EXCLUSIVE Interview: TROY NIXEY Part I

DAY  TWO of our “DON’T BE AFRAID OF THE DARK” WEEK!!!

Troy Nixey is well known as an illustrator/writer of comic books. Most notably , “Batman: The Doom that Came to Gotham,” “Batman: The Gasworks,” “It’s Only the End of the World Again,” “Grendel: Black, White and Red” and “Bacon.” Nixey also co-created the comic mini-series “Jenny Finn” and the critically acclaimed comic “Trout.”

 

His comic book background has been perfect for Nixey’s transition into a director of genre films, allowing Nixey to bring his unique design sense and storytelling ability to “Don’t Be Afraid of the Dark” and other projects he has in development.

 

Nixey’s comic book “Trout” was optioned by Phoenix Pictures, with Nixey helping to produce. “Trout” is a story about a boy living in a world where nightmares can come to life and dreams can be stolen with ease and evil can take on an unassuming innocence.

 

In 2007, Nixey’s short film “Latchkey’s Lament” screened at the Toronto International Film Festival. “Latchkey’s Lament” is an elegant and dynamic blend of live action and computer-generated animation that won critical acclaim at TIFF. It was this short film that attracted Guillermo del Toro to Nixey and created industry buzz about Nixey’s first feature, which would become “Don’t Be Afraid of the Dark.

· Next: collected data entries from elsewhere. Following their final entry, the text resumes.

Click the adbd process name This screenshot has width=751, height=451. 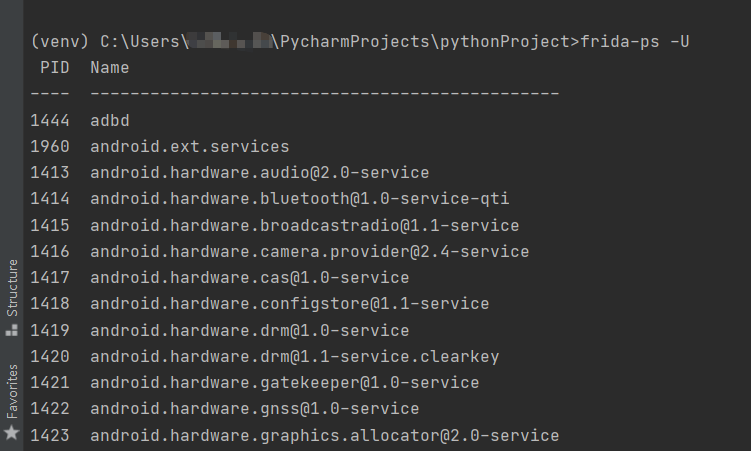click(x=109, y=120)
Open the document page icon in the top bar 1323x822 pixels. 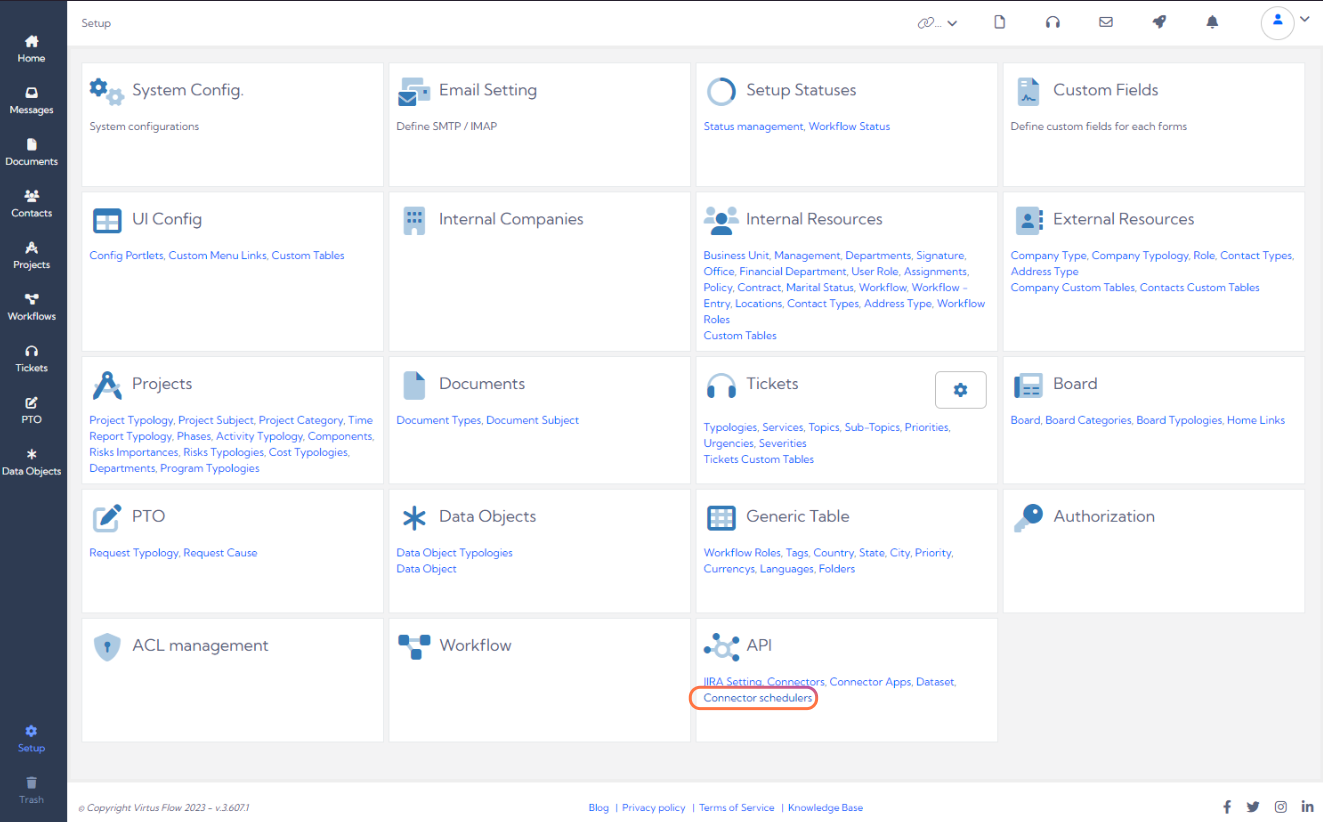(x=999, y=21)
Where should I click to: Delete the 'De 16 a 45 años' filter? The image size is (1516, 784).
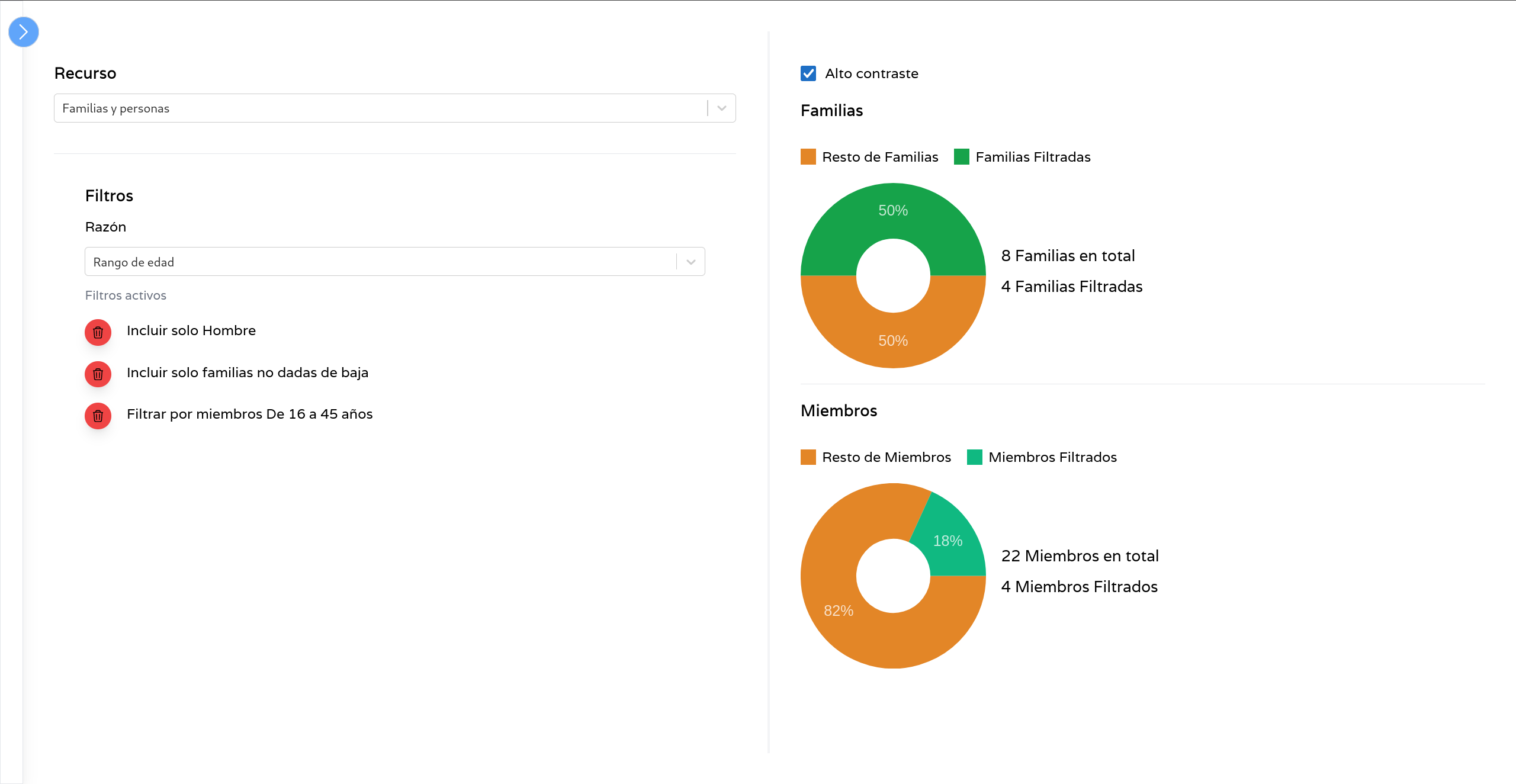pos(98,416)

I had the great opportunity and esteemed pleasure to chat exclusively with Troy and ask him a couple of questions.

I present to you…Mr.Troy Nixey!

FANBOY CONFIDENTIAL– After having worked on a wide variety of different comic characters and projects from Batman, X-Men, to The Simpsons ,did it make the transition from that medium to filmmaking easy or difficult?
How so?

TROY NIXEY-First off I love the medium of comics but movies has always been my passion. I wanted to go to film school after high school but growing up in Saskatchewan the only option for me at the time would have been California and it was simply too expensive. I loved telling stories and have always drawn so the decision to try working in comics made sense. I worked in comics for seventeen years but the desire to direct movies was always in the back of my mind. I look back at my time in comics as the place I learned what kind of stories I wanted to tell, the worlds I wanted build and the characters that would inhabit them. Comics was a very valuable tool moving into movies and so the transition seemed a natural one.
FC –Now that you are a filmmaker ,would you ever consider going back to drawing comics?

TN-If you had asked me this question a few years ago I would have emphatically said no but I’ve been softening on that stand of late- I kind of miss it, not the long arduous hours alone at my table but the feeling of telling stories with a pencil and pen. It’s a unique endeavor. The fact that Bob Schreck, my favorite comic editor whom I’ve known for close to twenty years, is now the editor in chief of the comic imprint at Legendary Pictures is also a major reason why I’ve been thinking about it. It’d be great to work together again.
FC-Was filmmaking something you always wanted to do?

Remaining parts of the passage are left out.